Wednesday, October 10, 2007

Writing Progress

I've been meaning to add this for a while... and now I can.



In writing news...

I pulled last night's writing bonanza into four different story (ahem) ideas.

Then I wrote about four pages of absolutely worthless, thank-you-for-sharing prose before I started to get into a scene that I wanted to work with when the phone rang -- I would have let it ring except that I'm always worried that it will wake The Child and it might be Mark calling. It was a telemarketer for a phone service. I really wanted to strangle the person (and they could tell), even though I realize it's not their fault they work at a call center. Then I switched the phone's ringer off (note to self, get a flashing light to replace the ringer). Of course when I got back to the keyboard I'd lost the thread I'd been following.

I realized that the part of my brain that sings songs and critiques my writing (and my life) was having a good day and that if I wanted to get anything done I'd need to listen to some writing music. Thank the Goddess my iPod had a full charge. And for hot chocolate. Between Varttina and Juno Reactor I managed to more-or-less finish the Wordos Halloween short story at about 600 words. I'll polish it a little next week.

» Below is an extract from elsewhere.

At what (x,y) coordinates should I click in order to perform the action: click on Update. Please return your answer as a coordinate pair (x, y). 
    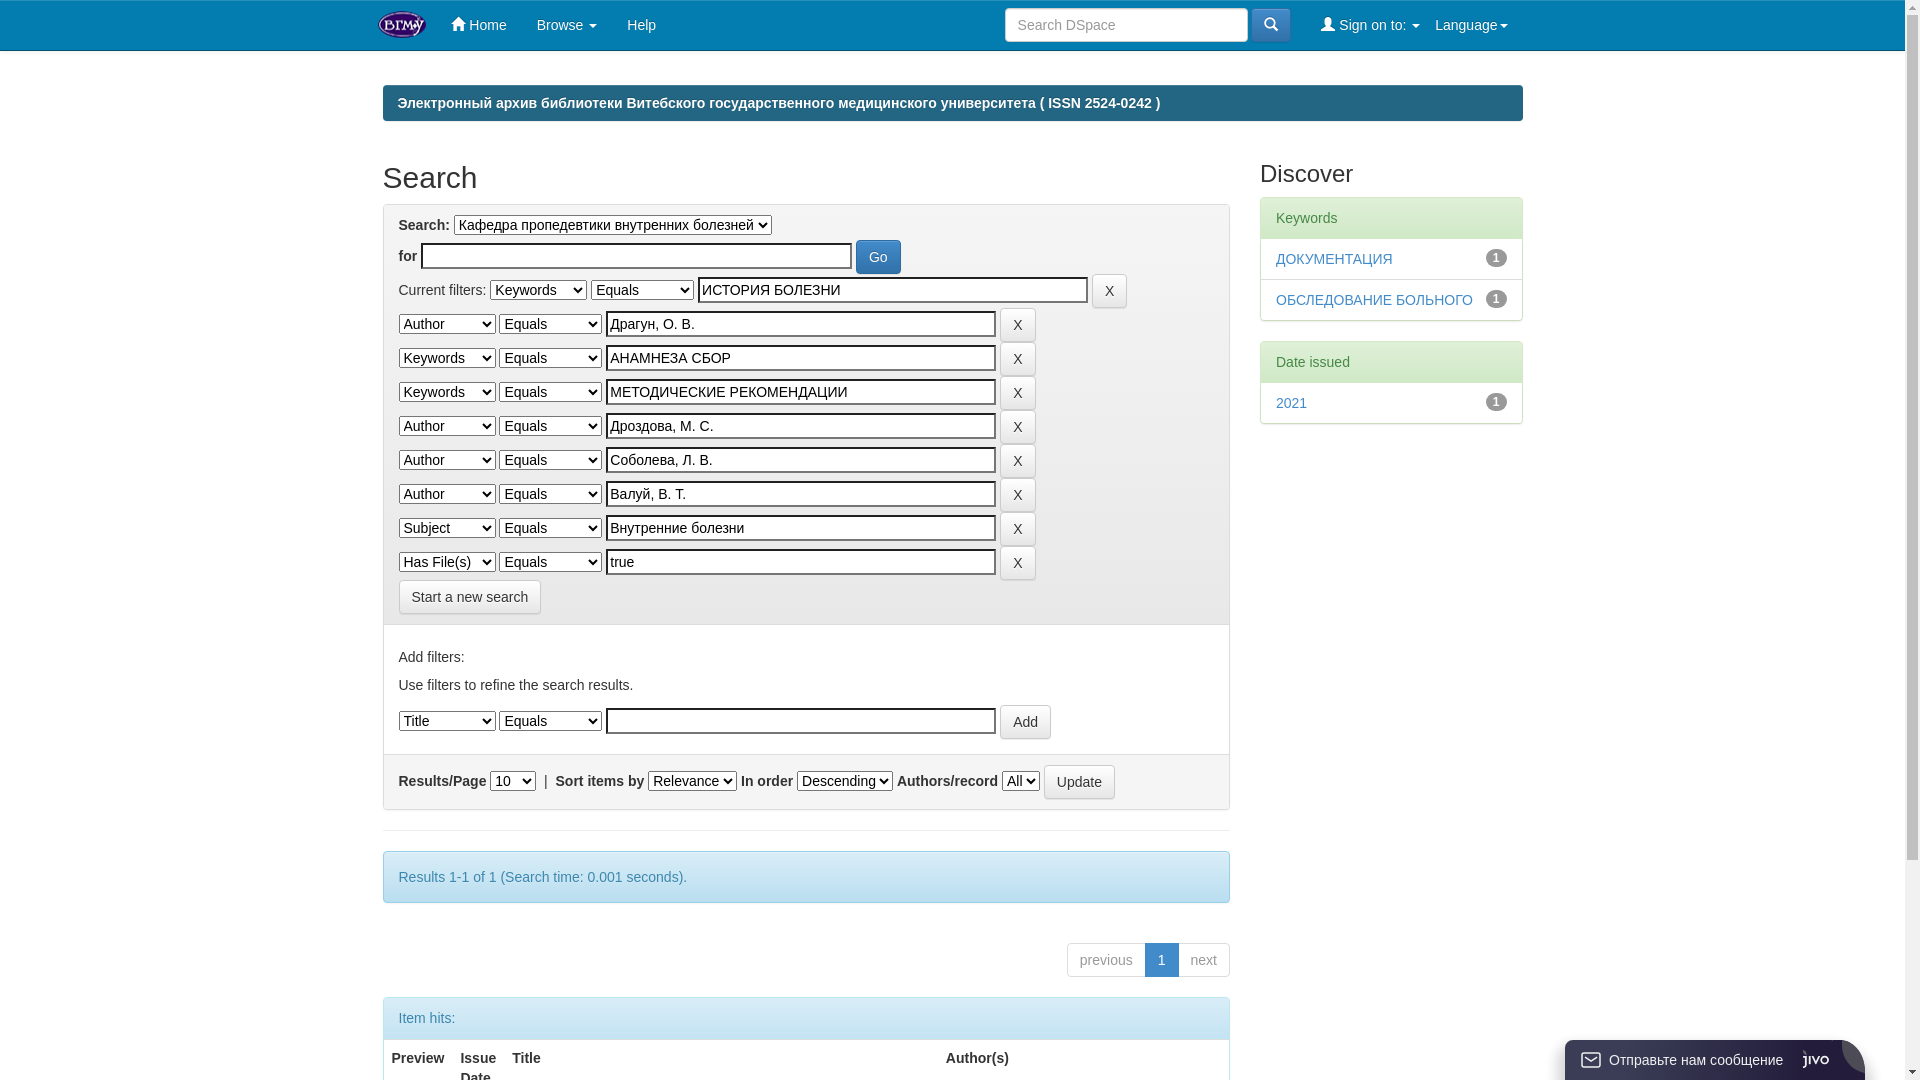
    Looking at the image, I should click on (1080, 782).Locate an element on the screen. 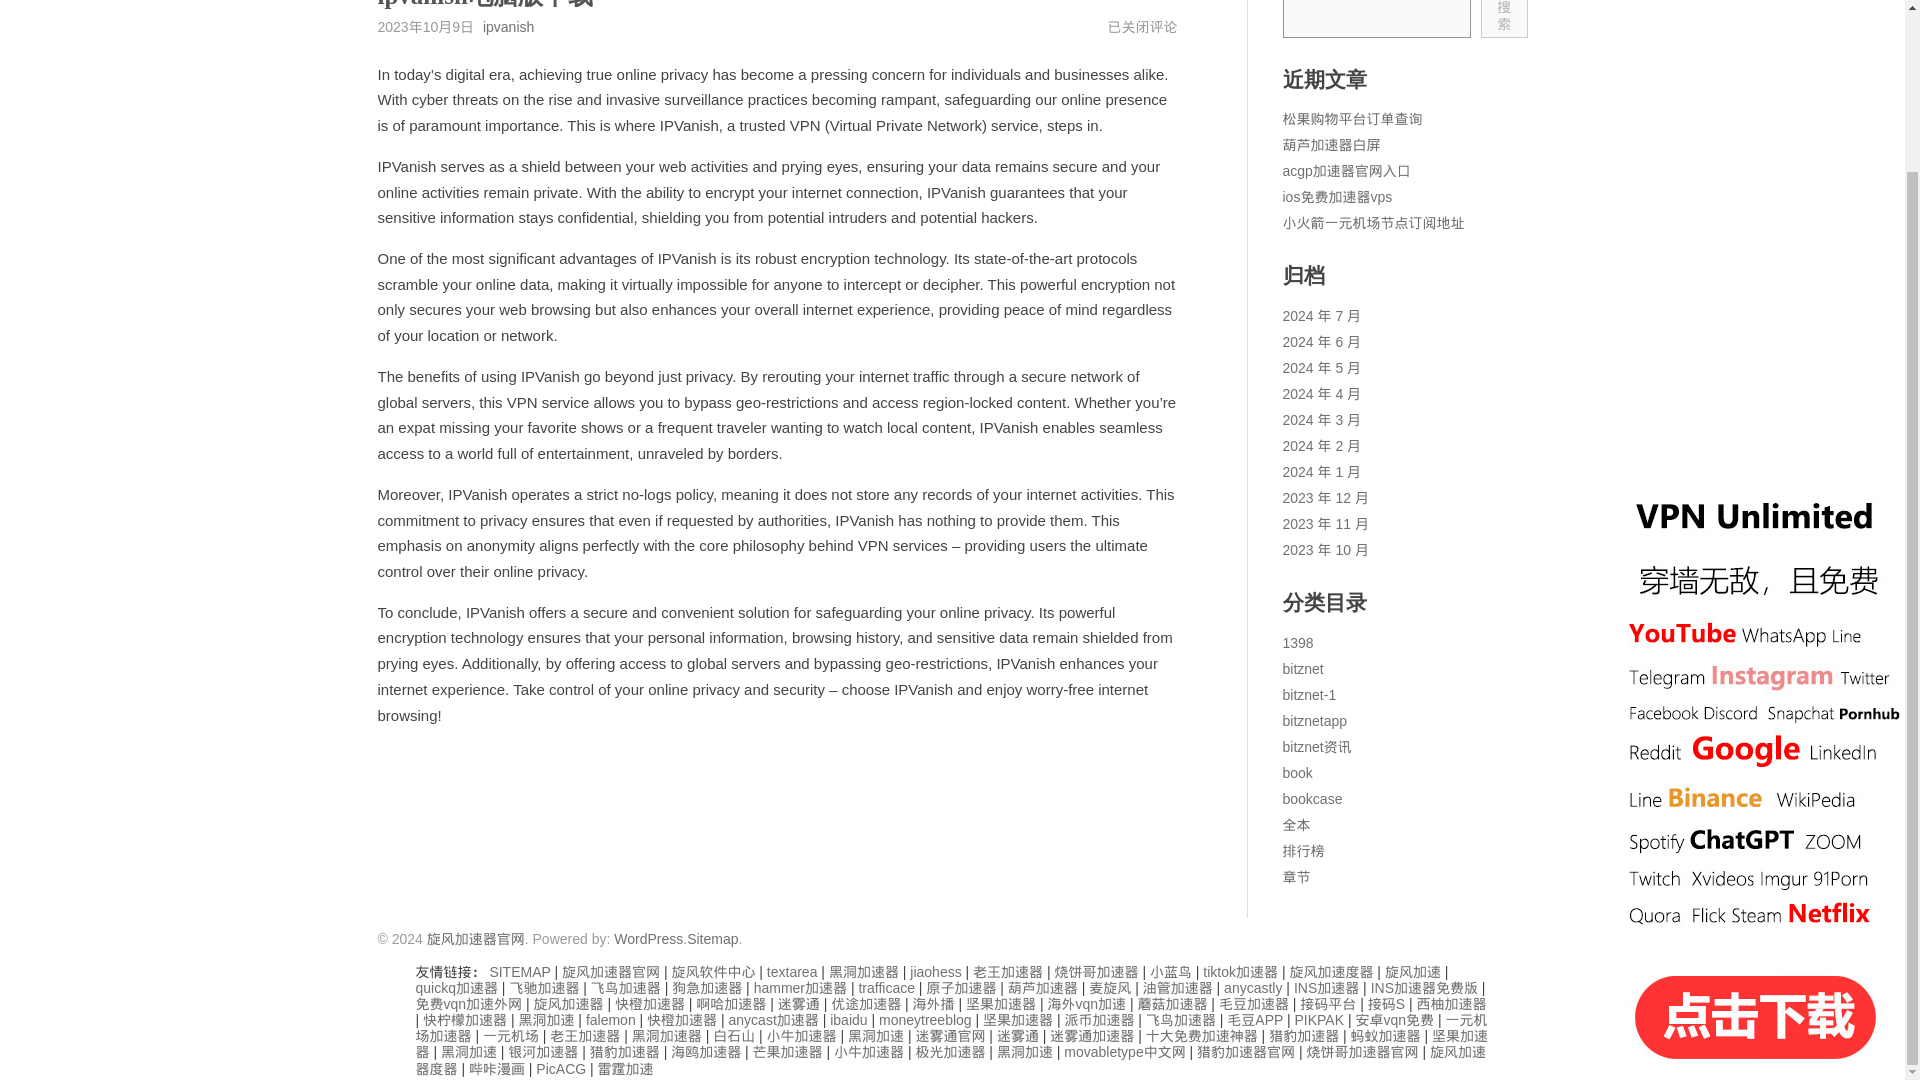  WordPress is located at coordinates (648, 938).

The tea search continues. English Breakfast will do in a pinch as a Ceylon replacement, but I think Sikkim is a closer match -- even if it does have a hint of Assam's bite to it, the complex flavor is full and reminiscent of Ceylon. Mark suggested Yunnan, but I reflexibly recoiled when he did, so I think it's bitter or something (we used to have all of our tea critiques written down, but the record was lost when my Palm Pilot got zapped).

1 comment:

Aliette de Bodard said...

Yunnan is bitter if you over-brew it (like most green teas)--ie, if you want serious caffeine intake, you're doomed to have it bitter.

Assam, I've found, is mostly concentrated caffeine--it's so strong it's hard to get some idea of flavour :)

English breakfast has Ceylon in it somewhere, I think.
Have you tried Keemun? It's got a fairly strong body but it's still subtle enough.